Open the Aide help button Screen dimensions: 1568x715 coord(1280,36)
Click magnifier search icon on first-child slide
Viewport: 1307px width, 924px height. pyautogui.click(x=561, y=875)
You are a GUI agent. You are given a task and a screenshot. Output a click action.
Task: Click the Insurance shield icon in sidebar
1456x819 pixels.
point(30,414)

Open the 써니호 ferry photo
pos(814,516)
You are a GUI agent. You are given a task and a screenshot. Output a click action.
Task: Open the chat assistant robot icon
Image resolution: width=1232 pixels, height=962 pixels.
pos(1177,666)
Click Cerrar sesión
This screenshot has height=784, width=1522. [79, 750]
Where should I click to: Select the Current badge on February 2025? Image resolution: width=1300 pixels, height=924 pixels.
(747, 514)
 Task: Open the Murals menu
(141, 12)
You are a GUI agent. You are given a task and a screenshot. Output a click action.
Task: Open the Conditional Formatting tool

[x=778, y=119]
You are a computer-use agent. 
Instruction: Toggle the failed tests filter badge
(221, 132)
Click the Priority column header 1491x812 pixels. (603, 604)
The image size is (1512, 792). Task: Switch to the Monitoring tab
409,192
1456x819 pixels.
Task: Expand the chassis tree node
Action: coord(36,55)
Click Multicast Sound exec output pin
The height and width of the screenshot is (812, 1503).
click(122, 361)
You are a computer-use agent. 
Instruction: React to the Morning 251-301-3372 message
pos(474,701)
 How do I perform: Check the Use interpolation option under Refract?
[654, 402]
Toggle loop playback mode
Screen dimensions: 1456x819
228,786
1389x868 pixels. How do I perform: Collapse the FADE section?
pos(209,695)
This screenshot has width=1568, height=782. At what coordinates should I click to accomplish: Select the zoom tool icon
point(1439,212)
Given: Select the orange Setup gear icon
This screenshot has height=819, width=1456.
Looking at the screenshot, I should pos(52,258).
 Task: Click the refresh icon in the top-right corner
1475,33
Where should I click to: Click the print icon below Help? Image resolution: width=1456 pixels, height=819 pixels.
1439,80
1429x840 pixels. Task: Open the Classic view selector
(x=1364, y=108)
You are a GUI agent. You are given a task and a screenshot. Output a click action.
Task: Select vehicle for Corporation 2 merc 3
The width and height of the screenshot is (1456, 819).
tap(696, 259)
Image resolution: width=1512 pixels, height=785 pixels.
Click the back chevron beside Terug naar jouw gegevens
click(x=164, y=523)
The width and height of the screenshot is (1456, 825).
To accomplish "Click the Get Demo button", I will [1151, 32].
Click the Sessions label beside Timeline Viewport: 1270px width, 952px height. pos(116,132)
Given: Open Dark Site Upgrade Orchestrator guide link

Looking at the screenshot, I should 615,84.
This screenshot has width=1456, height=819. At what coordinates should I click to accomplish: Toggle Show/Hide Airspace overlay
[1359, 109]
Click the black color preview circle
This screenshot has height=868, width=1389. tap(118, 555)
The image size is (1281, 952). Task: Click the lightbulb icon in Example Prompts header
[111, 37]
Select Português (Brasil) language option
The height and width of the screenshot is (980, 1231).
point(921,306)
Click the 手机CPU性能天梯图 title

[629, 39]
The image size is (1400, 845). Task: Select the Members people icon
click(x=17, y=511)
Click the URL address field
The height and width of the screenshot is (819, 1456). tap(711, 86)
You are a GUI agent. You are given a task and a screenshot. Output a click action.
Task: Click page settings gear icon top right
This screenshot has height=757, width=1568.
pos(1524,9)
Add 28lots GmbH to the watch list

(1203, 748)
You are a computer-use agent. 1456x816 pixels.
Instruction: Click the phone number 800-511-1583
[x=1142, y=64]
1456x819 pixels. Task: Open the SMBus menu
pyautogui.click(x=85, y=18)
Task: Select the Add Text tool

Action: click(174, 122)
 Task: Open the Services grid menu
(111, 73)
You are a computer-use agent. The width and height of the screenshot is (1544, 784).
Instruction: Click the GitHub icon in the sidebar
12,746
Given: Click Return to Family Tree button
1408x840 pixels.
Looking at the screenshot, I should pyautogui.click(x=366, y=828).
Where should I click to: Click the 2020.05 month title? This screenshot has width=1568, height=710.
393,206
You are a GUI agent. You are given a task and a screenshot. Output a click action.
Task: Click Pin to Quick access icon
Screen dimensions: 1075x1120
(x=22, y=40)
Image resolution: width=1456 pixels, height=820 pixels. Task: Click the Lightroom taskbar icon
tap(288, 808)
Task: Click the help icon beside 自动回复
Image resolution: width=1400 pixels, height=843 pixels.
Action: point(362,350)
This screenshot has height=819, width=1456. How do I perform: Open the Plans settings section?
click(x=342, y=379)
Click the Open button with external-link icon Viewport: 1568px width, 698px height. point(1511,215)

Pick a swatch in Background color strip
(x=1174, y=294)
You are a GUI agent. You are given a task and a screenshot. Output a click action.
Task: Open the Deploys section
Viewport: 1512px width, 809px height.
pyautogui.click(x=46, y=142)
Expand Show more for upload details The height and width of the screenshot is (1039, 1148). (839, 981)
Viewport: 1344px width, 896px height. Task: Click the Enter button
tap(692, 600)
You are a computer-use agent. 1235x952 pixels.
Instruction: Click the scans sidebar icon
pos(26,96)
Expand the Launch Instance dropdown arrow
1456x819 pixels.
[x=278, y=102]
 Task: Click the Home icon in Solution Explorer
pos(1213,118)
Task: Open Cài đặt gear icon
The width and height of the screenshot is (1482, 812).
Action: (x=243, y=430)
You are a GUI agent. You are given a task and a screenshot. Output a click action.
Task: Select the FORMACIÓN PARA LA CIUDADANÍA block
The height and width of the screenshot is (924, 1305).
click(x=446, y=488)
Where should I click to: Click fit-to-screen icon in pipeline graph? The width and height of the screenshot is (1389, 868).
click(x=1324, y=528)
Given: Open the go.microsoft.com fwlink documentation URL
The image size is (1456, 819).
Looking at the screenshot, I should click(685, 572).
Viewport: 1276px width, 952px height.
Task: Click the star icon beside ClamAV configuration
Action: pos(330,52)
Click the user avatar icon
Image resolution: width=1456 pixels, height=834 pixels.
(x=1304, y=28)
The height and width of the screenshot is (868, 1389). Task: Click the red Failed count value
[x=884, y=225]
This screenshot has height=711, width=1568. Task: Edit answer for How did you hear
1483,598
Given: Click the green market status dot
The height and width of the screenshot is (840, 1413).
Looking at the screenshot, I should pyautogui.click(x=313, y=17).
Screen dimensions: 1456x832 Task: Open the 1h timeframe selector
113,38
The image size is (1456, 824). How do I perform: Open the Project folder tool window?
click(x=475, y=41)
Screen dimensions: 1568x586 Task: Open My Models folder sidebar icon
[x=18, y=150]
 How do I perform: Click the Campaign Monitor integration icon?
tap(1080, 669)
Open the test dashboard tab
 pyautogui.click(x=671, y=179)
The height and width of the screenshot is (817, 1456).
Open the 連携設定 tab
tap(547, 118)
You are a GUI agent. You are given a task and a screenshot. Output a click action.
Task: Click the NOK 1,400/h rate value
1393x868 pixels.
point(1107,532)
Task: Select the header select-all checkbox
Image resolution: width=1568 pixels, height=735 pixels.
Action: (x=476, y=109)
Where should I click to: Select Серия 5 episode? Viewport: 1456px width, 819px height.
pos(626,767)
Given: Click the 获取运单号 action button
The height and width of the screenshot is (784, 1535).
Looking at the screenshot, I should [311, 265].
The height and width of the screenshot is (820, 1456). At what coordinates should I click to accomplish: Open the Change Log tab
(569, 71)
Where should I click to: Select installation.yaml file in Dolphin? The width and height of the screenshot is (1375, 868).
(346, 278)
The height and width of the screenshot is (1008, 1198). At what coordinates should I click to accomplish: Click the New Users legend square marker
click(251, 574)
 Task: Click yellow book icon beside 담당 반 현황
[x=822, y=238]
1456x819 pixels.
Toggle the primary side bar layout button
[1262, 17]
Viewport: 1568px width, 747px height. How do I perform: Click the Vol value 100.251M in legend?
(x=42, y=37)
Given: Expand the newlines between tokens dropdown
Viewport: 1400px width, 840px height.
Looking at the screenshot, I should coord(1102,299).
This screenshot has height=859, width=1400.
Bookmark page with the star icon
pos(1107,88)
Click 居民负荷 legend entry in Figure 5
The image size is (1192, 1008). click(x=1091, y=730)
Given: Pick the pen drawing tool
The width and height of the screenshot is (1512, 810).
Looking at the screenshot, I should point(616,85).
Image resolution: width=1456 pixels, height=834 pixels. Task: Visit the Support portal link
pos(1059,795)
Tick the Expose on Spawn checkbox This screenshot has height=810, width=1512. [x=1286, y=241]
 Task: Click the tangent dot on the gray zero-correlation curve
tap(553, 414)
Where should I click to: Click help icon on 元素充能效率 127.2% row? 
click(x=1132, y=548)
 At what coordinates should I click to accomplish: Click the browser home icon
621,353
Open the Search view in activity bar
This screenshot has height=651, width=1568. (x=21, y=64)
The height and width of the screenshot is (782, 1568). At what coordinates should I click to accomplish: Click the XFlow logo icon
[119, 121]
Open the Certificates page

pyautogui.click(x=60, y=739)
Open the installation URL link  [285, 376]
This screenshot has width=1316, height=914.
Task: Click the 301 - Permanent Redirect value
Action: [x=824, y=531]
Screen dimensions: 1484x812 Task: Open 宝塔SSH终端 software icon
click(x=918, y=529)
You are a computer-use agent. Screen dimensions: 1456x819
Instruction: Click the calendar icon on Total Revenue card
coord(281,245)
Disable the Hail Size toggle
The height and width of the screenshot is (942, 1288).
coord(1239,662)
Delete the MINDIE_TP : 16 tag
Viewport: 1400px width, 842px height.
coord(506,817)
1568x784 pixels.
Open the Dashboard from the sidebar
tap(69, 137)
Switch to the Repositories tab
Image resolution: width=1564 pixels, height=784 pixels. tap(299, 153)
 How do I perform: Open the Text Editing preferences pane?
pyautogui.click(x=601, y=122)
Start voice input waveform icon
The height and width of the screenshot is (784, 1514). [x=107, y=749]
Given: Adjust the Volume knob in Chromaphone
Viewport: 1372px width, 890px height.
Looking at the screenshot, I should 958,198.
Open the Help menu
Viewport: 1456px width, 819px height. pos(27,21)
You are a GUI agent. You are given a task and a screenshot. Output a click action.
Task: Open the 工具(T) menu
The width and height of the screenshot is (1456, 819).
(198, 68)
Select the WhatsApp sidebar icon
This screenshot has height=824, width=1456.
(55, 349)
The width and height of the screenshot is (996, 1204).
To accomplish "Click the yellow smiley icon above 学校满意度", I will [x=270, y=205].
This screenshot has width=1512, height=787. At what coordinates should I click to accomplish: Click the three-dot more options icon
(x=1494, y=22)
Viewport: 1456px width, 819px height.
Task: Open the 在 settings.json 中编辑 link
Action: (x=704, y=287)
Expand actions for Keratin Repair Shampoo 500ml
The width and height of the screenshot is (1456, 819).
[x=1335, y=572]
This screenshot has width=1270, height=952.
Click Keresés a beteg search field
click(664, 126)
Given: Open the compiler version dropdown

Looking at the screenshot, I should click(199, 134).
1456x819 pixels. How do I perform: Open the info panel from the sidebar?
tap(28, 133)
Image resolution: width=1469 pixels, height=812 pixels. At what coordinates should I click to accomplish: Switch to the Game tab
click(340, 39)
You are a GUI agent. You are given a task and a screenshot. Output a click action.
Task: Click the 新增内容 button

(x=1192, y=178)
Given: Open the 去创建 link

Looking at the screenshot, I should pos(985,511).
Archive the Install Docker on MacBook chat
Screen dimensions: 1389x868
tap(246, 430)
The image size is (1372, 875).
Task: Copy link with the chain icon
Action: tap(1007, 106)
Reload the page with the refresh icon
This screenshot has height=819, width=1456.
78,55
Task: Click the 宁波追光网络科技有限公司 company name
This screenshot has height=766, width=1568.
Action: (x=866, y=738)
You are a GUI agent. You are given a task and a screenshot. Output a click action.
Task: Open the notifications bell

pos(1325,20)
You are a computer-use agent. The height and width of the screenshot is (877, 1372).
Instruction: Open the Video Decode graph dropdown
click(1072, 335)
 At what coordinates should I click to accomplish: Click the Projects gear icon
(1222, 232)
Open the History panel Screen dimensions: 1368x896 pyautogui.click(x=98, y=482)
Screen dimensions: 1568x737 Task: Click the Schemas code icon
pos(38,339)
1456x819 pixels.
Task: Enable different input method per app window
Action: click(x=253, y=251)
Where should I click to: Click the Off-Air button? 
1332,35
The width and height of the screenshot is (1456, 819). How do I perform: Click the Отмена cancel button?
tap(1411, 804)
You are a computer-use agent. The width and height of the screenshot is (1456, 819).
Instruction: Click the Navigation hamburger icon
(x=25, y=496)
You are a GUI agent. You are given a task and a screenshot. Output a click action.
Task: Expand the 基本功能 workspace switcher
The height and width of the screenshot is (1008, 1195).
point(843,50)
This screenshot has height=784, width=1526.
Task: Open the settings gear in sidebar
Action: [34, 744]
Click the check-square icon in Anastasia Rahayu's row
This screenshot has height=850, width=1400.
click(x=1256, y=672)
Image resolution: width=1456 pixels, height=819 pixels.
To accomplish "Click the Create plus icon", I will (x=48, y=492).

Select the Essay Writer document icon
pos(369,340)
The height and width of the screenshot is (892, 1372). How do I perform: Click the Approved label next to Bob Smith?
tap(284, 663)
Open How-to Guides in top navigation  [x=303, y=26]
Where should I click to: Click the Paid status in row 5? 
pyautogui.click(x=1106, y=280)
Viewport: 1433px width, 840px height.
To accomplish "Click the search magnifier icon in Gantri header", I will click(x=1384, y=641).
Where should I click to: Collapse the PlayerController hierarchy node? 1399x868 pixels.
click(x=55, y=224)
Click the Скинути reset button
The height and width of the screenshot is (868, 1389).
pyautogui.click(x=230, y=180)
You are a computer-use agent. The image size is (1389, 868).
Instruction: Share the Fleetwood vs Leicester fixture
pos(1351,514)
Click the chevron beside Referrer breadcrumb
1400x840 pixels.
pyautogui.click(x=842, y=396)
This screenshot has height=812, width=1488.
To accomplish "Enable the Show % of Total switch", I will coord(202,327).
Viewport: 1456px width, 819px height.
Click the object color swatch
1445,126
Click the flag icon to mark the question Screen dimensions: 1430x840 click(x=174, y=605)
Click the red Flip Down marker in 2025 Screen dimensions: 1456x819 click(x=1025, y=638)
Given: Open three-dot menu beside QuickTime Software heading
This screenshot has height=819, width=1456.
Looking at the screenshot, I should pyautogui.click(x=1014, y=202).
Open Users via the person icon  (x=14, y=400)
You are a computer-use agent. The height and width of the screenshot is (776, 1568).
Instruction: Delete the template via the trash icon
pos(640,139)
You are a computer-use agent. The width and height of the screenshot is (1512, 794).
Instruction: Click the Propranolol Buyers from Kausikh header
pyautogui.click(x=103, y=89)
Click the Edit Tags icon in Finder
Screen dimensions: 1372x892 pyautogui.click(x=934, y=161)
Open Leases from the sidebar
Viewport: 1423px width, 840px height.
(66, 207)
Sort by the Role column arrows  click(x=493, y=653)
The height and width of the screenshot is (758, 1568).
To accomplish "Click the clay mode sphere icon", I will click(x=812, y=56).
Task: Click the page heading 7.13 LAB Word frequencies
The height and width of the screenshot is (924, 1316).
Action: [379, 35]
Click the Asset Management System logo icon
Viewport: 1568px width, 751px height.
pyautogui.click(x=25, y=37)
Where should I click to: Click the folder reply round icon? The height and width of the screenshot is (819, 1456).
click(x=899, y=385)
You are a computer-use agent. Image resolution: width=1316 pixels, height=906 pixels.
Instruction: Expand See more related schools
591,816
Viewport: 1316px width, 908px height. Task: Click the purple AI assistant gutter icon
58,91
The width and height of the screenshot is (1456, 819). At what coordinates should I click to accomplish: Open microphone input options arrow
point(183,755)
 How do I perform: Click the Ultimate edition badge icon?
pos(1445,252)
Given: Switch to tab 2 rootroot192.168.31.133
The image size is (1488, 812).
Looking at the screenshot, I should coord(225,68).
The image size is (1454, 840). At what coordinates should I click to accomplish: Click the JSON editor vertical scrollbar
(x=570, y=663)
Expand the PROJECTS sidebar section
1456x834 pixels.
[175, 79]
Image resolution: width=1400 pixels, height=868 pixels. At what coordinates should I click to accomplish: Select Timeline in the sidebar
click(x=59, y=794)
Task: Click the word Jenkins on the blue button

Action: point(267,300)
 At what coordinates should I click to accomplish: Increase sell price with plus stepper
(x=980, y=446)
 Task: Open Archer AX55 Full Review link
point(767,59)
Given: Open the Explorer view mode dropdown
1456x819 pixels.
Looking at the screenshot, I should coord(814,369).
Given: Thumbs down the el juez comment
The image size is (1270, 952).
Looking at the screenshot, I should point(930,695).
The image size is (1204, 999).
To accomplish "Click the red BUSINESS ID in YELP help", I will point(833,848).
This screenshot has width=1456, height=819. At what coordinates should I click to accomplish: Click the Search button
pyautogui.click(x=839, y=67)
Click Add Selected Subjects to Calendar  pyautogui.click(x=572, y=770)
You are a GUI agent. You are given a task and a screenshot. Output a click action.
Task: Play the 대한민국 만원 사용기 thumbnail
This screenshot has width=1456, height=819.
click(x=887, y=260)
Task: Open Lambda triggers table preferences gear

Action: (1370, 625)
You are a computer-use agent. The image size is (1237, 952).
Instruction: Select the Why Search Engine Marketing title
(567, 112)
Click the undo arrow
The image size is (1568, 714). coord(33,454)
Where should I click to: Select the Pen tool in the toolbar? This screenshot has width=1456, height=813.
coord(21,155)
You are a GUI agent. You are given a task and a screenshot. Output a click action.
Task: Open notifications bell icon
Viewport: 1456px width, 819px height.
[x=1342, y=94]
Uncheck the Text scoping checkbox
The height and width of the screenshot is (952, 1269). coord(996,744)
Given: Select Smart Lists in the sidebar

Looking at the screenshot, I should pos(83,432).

-------------------------

Only lines with the word "column" should be collected from the material.

> Answer for this exercise
Click the Priority column header 1491x812 pixels. (603, 604)
Sort by the Role column arrows  click(x=493, y=653)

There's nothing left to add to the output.